Posypane kołderką z cukru pudru, rozpływającego się na języku. I te pęcherzyki ciasta pękające pod naciskiem zębów… To właśnie na faworki czekam cały rok 😉
Mi kojarzą się z dzieciństwem. Mama robiła je 2-3 razy w okresie karnawału, zawsze w sobotę. Z podanej ilości wychodziły dwa półmiski. Od samego patrzenia na to złoto, śmiały się oczy. A jeszcze ten zapach? Zawsze pomagałam przy nich mamie w kuchni. Przeciąganie kawałków ciasta przez siebie, było zawsze moim zajęciem. Tata za to zajmował się smażeniem. Taki podział ról.
Przepisów jak i smaków faworków jest kilka. Te są delikatne, jeśli dobrze wybijecie ciasto wałkiem, to bąbelków będzie całkiem sporo. Inne faworki jakie zdarzyło mi się jeść były a to bardziej miękkie, a to bardziej kruche. Te, może dlatego, że są wspomnieniem z dzieciństwa, smakują mi najlepiej.
Pamiętajmy, aby do ciasta zawsze dodać łyżkę spirytusu, wódki czy octu, która zapobiegnie wchłanianiu przez ciasto tłuszczu.
Babcia radziła dorzucić do smalcu… bo faworki drodzy czytelnicy smaży się na niezdrowym smalcu..kawałek ziemniaka. Ja trochę profanuję tą tradycję i do smalcu dolewam oleju.
Warto też otrząsnąć nadmiar mąki z faworków przed usmażeniem, bo mąka będzie się nam przypalać w tłuszczu i tłuszcz szybko będzie trzeba wymienić.
Składniki
- 200 g mąki
- 3 żółtka
- 1 łyżeczka proszku do pieczenia
- 1 łyżka octu
- 3-4 łyżki śmietany
- 1,5 kostki smalcu
- 1/2 szkl oleju.
- cukier puder do posypania
Instrukcje
- Z podanych składników zagniatamy ciasto.
- Jeśli nie będzie nam się dobrze kleiło, dodajemy śmietany.
- Jak ciasto będzie już zwarte, uderzamy je kilkanaście razy wałkiem, z każdej ze stron.

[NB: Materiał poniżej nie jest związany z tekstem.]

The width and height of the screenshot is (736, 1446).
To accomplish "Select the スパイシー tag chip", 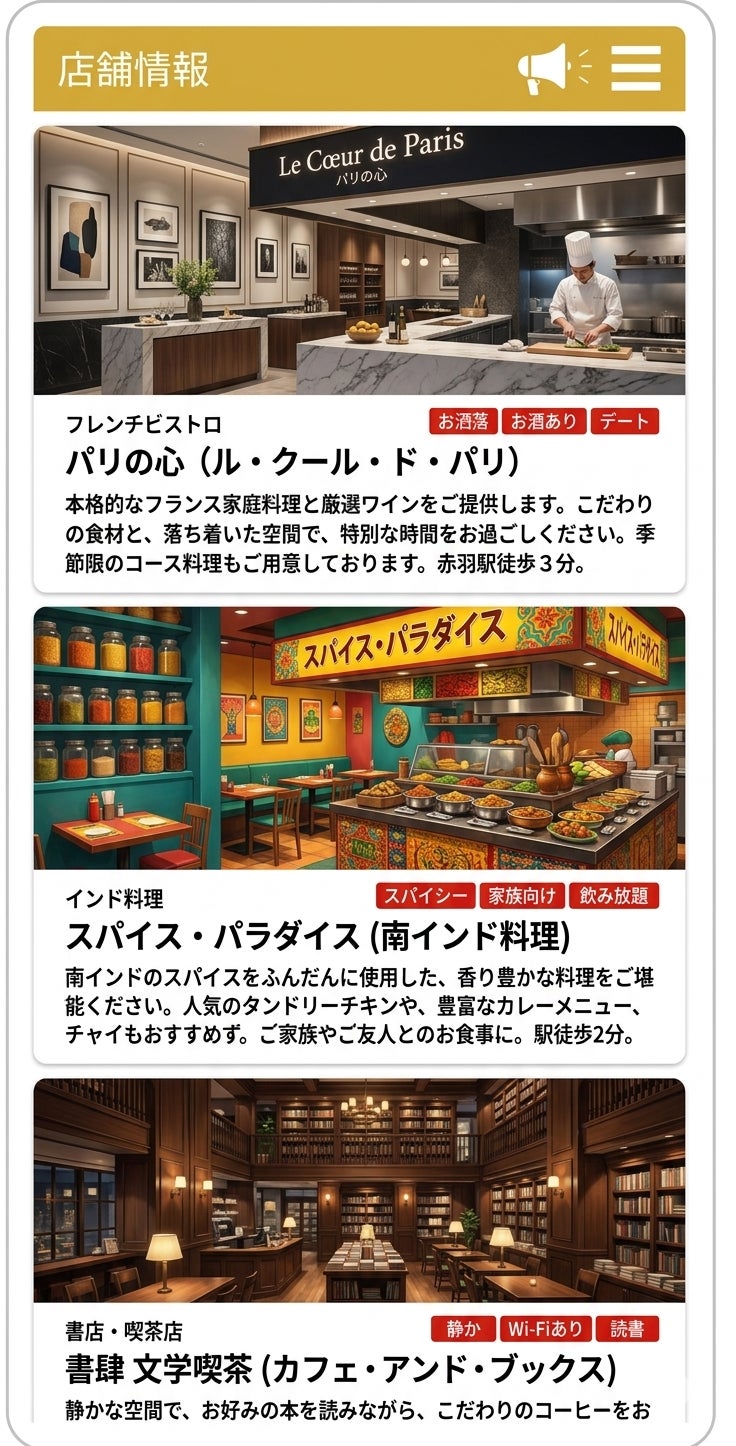I will tap(425, 895).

- Dzięki temu, napowietrzymy ciasto i powstaną piękne bąble.
- Tłuszcz rozpuszczamy i rozgrzewamy.
- Smażymy faworki małymi partiami.
- Odkładamy na ręcznik papierowy, aby odsączyć nadmiar tłuszczu.
- Gotowe układamy na półmiskach posypujemy cukrem pudrem.